The association technically prohibits coaches and schools from brokering NIL deals for athletes, but it was quick to state last July that athletes are allowed to "engage in NIL activity that is protected by state law." And to stop those deals, the enforcement division would have to find violations. There has been no meaningful move in that direction since NIL debuted 10½ months ago.

Related: NCAA Offers Schools Guidance on NIL Issues

Multiple states are already granting latitude when it comes to NIL deals and how they come together.

Last week, Missouri state representative Kurtis Gregory, who played offensive line at the University of Missouri, pushed through a legislative amendment that would relax the state's name, image and likeness law in hopes of further compensating athletes. The bill would allow any athletic department official — including coaches — to assist with NIL deals. After passing both the Missouri house and senate on Friday — less than a day before the end of the legislative session for the year — SB 718 now awaits only governor Mike Parson's signature to become law.

As reported by Dennis Dodd of CBS Sports, it's a move that should resonate from the SEC to NCAA headquarters in Indianapolis.

And it's only the latest.

Late last month, Tennessee governor Bill Lee signed a bill that significantly broadened NIL rights. It allows interaction between collectives, coaches and athletes. That could not have been well-received by the NCAA, which singled out collectives last week, according to Dodd. Specifically, that law means the Knoxville-based Spyre Sports Group, which is overseeing the $8 million contract of a prospect believed to be quarterback Nico Iamaleava, would no longer be banned by the state from such interaction.

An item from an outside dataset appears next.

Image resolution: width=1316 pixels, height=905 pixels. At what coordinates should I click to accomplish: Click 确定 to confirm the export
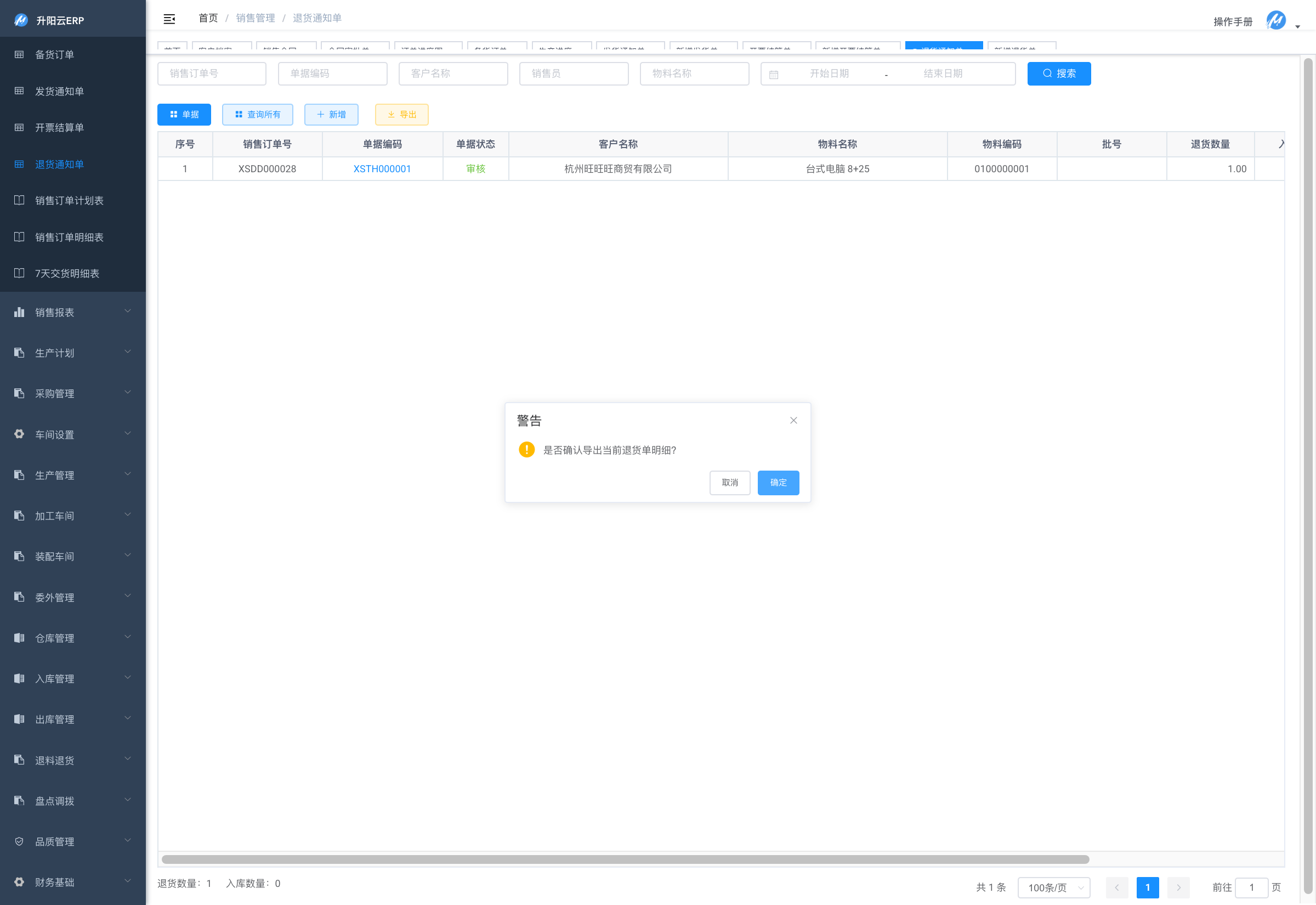[x=778, y=483]
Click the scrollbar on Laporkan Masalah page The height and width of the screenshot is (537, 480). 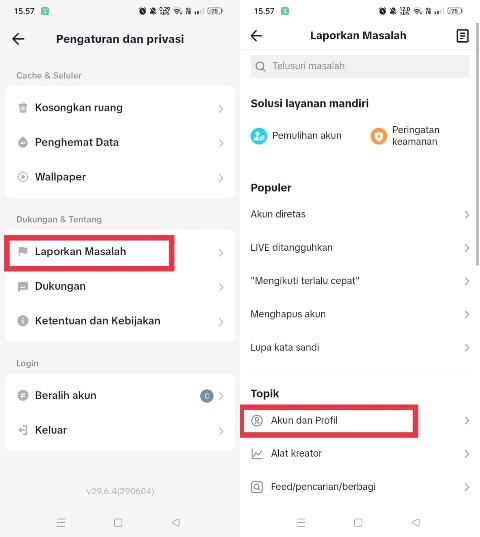[477, 144]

Existing laws in Louisiana and Illinois are undergoing amendment conversions that would allow booster involvement. Illinois currently has one of the more restrictive NIL laws in the country. That will not be the case for long.

"It's a race to the bottom to some extent," said Montgomery, a former NCAA investigator and partner at Husch Blackwell in Kansas City, Missouri, who specializes in enforcement, eligibility and compliance issues.

According to Dodd, this pattern mirrors how states used their legislative power to spread NIL rights in their states. The initial California NIL bill that drew withering threats from the NCAA was introduced in December 2020. Other states quickly copied versions of it. "The NCAA was way late to realize it couldn't play whack-a-mole trying to contest the laws state by state," Dodd wrote.

In February, Alabama repealed its NIL law when it was deemed more restrictive than the NCAA's meager standards.

"[The Missouri amendment] was more in response to looking at some other SEC state schools either a) just completely repealing their language or b) really the catalyst was when Tennessee made the same change that we did," Gregory told CBS Sports.

He added: "When you have millions upon millions of dollars being thrown around and TV contracts and advertising and ticket sales and donors, the reason that [money] happens is the performance on the field. And the performance on the field comes from great coaches and great players."

There has been almost no movement stemming from one of the biggest complaints of the NIL era, according to Dodd: tampering. The NCAA calls it "impermissible contact" between a coach/school and a transfer — an enticement to change programs. But sources tell CBS Sports not many such cases had been processed — both before and after NIL hit — because tampering is hard to prove.

And while the NCAA has struggled to find its enforcement footing, some legislators, commissioners and athletic directors have long warned about the downside of Congressional oversight of NIL. It won't necessarily end at an antitrust exemption keeping the NCAA from behind sued over enacting meaningful NIL rules. Like the Missouri bill, there will be other portions that will have to be negotiated in that potentially have nothing to do with college athletics.